EXERCISE
Extract all lines that hold "resolution" from the records below.

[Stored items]
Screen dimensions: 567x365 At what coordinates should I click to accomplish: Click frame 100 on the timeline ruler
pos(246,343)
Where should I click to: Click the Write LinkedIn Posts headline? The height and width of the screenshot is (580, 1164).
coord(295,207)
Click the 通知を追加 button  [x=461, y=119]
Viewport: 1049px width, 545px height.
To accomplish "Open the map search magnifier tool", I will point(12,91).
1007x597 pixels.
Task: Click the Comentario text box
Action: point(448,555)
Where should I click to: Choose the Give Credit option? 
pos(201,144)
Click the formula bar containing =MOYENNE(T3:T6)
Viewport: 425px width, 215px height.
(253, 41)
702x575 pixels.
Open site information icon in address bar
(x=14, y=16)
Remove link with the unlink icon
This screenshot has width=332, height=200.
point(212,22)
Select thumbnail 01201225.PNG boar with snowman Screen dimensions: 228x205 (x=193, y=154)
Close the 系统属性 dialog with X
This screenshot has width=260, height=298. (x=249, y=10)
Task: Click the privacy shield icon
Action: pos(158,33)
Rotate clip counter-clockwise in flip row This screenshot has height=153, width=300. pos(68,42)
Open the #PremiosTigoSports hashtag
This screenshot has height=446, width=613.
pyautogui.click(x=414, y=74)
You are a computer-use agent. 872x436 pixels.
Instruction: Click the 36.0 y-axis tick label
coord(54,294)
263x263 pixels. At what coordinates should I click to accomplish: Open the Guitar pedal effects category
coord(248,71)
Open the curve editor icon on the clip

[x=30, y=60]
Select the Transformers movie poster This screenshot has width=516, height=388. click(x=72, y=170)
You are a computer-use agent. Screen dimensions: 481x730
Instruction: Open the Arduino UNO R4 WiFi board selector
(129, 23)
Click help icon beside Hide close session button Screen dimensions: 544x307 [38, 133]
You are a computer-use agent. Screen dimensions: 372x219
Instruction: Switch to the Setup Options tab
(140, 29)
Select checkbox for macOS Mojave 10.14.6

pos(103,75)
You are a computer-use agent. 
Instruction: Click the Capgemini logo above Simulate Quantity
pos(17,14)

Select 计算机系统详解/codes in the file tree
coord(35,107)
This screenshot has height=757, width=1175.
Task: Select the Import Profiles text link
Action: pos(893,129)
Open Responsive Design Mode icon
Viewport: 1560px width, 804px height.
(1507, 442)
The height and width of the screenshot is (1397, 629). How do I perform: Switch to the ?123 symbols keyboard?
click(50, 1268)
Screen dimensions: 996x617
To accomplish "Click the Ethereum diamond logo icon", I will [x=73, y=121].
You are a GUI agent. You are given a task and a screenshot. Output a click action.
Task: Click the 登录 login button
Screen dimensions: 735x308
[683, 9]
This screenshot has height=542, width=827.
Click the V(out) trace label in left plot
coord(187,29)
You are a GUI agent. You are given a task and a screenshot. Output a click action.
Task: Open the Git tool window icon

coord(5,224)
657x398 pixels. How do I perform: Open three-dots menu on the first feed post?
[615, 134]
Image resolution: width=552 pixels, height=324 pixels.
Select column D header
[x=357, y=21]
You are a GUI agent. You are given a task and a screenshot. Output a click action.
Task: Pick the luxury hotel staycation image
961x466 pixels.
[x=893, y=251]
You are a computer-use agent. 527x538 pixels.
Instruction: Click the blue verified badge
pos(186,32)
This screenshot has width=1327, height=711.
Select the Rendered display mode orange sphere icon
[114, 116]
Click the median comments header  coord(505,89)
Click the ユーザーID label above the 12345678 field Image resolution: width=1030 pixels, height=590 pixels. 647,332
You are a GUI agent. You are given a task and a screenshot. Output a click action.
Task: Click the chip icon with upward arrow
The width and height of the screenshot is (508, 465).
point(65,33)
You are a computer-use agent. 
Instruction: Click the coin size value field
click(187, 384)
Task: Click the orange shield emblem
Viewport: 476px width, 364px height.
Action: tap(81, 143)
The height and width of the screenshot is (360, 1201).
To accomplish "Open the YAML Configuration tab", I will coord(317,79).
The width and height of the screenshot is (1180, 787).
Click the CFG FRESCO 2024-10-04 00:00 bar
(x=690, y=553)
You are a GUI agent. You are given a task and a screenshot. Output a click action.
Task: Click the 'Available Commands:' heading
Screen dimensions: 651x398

COMPLETED EXERCISE
Image resolution: width=552 pixels, height=324 pixels.
Click the ユーザーID label above the 12345678 field Image resolution: width=1030 pixels, height=590 pixels. 647,332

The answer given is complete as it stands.